** Opening Dataset block **

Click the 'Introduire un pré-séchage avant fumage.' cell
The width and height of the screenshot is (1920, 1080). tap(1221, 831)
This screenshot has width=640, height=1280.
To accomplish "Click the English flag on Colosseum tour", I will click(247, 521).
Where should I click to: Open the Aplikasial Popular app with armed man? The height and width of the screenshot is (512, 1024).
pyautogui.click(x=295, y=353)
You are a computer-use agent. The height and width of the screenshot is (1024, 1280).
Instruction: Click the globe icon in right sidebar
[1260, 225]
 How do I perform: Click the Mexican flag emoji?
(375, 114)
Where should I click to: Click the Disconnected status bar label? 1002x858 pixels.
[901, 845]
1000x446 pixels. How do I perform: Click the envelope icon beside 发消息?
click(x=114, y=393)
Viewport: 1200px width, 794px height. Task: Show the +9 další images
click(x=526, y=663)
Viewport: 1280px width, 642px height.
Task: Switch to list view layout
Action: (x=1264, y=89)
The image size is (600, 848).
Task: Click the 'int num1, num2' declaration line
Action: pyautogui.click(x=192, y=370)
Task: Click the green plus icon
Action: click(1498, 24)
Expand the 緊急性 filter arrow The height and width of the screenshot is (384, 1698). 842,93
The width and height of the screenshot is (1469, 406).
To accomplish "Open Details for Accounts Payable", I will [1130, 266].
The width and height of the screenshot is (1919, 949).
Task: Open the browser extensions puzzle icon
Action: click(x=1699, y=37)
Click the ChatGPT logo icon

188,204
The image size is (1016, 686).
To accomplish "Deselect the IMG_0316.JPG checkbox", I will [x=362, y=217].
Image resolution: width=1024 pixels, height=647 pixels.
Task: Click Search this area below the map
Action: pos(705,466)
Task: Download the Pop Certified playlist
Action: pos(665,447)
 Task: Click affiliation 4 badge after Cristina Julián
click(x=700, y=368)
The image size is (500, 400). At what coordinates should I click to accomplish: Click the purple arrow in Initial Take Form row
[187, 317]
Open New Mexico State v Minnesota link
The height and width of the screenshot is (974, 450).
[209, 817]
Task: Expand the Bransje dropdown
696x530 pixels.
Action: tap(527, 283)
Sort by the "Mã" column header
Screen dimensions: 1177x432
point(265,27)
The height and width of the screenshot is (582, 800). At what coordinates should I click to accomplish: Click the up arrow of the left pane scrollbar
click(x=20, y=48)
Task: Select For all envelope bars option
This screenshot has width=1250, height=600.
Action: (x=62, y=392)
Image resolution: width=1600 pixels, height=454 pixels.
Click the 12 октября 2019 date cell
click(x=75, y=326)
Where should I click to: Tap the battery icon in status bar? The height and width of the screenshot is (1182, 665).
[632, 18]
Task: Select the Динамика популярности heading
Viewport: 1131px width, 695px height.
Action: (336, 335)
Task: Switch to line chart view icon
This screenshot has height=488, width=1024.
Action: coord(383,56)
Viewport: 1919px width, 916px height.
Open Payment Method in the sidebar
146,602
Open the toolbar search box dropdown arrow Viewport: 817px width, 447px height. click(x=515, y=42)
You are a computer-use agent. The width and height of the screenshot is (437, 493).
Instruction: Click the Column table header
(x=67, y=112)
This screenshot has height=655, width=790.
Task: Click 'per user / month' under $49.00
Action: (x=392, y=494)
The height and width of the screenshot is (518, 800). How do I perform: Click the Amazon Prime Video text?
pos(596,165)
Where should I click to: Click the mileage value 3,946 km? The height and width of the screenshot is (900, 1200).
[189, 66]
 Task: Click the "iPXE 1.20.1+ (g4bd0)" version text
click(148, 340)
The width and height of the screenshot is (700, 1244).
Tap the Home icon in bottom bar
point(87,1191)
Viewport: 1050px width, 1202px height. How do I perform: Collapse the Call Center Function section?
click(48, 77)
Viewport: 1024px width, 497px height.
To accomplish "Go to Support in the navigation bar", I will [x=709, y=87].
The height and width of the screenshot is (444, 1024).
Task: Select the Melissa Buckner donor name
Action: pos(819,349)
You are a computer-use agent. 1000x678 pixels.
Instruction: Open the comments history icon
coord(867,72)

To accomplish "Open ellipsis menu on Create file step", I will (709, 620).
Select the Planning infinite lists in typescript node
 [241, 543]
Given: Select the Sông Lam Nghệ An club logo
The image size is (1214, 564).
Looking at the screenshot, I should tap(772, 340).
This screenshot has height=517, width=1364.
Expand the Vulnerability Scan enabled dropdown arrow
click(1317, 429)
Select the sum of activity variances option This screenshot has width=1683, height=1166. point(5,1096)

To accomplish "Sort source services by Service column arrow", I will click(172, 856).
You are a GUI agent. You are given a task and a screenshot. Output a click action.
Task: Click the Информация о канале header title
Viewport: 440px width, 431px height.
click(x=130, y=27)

** Closing Dataset block **

• **What to do**:
You are asked to transcribe all of the data above exactly.

• **Answer box**:
Click the 'Introduire un pré-séchage avant fumage.' cell
The width and height of the screenshot is (1920, 1080). tap(1221, 831)
This screenshot has width=640, height=1280.
To accomplish "Click the English flag on Colosseum tour", I will click(247, 521).
Where should I click to: Open the Aplikasial Popular app with armed man? The height and width of the screenshot is (512, 1024).
pyautogui.click(x=295, y=353)
You are a computer-use agent. The height and width of the screenshot is (1024, 1280).
Instruction: Click the globe icon in right sidebar
[1260, 225]
 How do I perform: Click the Mexican flag emoji?
(375, 114)
Where should I click to: Click the Disconnected status bar label? 1002x858 pixels.
[901, 845]
1000x446 pixels. How do I perform: Click the envelope icon beside 发消息?
click(x=114, y=393)
Viewport: 1200px width, 794px height. Task: Show the +9 další images
click(x=526, y=663)
Viewport: 1280px width, 642px height.
Task: Switch to list view layout
Action: (x=1264, y=89)
The image size is (600, 848).
Task: Click the 'int num1, num2' declaration line
Action: pyautogui.click(x=192, y=370)
Task: Click the green plus icon
Action: click(1498, 24)
Expand the 緊急性 filter arrow The height and width of the screenshot is (384, 1698). 842,93
The width and height of the screenshot is (1469, 406).
To accomplish "Open Details for Accounts Payable", I will [1130, 266].
The width and height of the screenshot is (1919, 949).
Task: Open the browser extensions puzzle icon
Action: click(x=1699, y=37)
Click the ChatGPT logo icon

188,204
The image size is (1016, 686).
To accomplish "Deselect the IMG_0316.JPG checkbox", I will [x=362, y=217].
Image resolution: width=1024 pixels, height=647 pixels.
Task: Click Search this area below the map
Action: pos(705,466)
Task: Download the Pop Certified playlist
Action: pos(665,447)
 Task: Click affiliation 4 badge after Cristina Julián
click(x=700, y=368)
The image size is (500, 400). At what coordinates should I click to accomplish: Click the purple arrow in Initial Take Form row
[187, 317]
Open New Mexico State v Minnesota link
The height and width of the screenshot is (974, 450).
[209, 817]
Task: Expand the Bransje dropdown
696x530 pixels.
Action: tap(527, 283)
Sort by the "Mã" column header
Screen dimensions: 1177x432
point(265,27)
The height and width of the screenshot is (582, 800). At what coordinates should I click to accomplish: Click the up arrow of the left pane scrollbar
click(x=20, y=48)
Task: Select For all envelope bars option
This screenshot has width=1250, height=600.
Action: (x=62, y=392)
Image resolution: width=1600 pixels, height=454 pixels.
Click the 12 октября 2019 date cell
click(x=75, y=326)
Where should I click to: Tap the battery icon in status bar? The height and width of the screenshot is (1182, 665).
[632, 18]
Task: Select the Динамика популярности heading
Viewport: 1131px width, 695px height.
Action: (336, 335)
Task: Switch to line chart view icon
This screenshot has height=488, width=1024.
Action: coord(383,56)
Viewport: 1919px width, 916px height.
Open Payment Method in the sidebar
146,602
Open the toolbar search box dropdown arrow Viewport: 817px width, 447px height. click(x=515, y=42)
You are a computer-use agent. The width and height of the screenshot is (437, 493).
Instruction: Click the Column table header
(x=67, y=112)
This screenshot has height=655, width=790.
Task: Click 'per user / month' under $49.00
Action: (x=392, y=494)
The height and width of the screenshot is (518, 800). How do I perform: Click the Amazon Prime Video text?
pos(596,165)
Where should I click to: Click the mileage value 3,946 km? The height and width of the screenshot is (900, 1200).
[189, 66]
 Task: Click the "iPXE 1.20.1+ (g4bd0)" version text
click(148, 340)
The width and height of the screenshot is (700, 1244).
Tap the Home icon in bottom bar
point(87,1191)
Viewport: 1050px width, 1202px height. How do I perform: Collapse the Call Center Function section?
click(48, 77)
Viewport: 1024px width, 497px height.
To accomplish "Go to Support in the navigation bar", I will [x=709, y=87].
The height and width of the screenshot is (444, 1024).
Task: Select the Melissa Buckner donor name
Action: pos(819,349)
You are a computer-use agent. 1000x678 pixels.
Instruction: Open the comments history icon
coord(867,72)

To accomplish "Open ellipsis menu on Create file step", I will (709, 620).
Select the Planning infinite lists in typescript node
 [241, 543]
Given: Select the Sông Lam Nghệ An club logo
The image size is (1214, 564).
Looking at the screenshot, I should tap(772, 340).
This screenshot has height=517, width=1364.
Expand the Vulnerability Scan enabled dropdown arrow
click(1317, 429)
Select the sum of activity variances option This screenshot has width=1683, height=1166. point(5,1096)

To accomplish "Sort source services by Service column arrow", I will click(172, 856).
You are a GUI agent. You are given a task and a screenshot. Output a click action.
Task: Click the Информация о канале header title
Viewport: 440px width, 431px height.
click(x=130, y=27)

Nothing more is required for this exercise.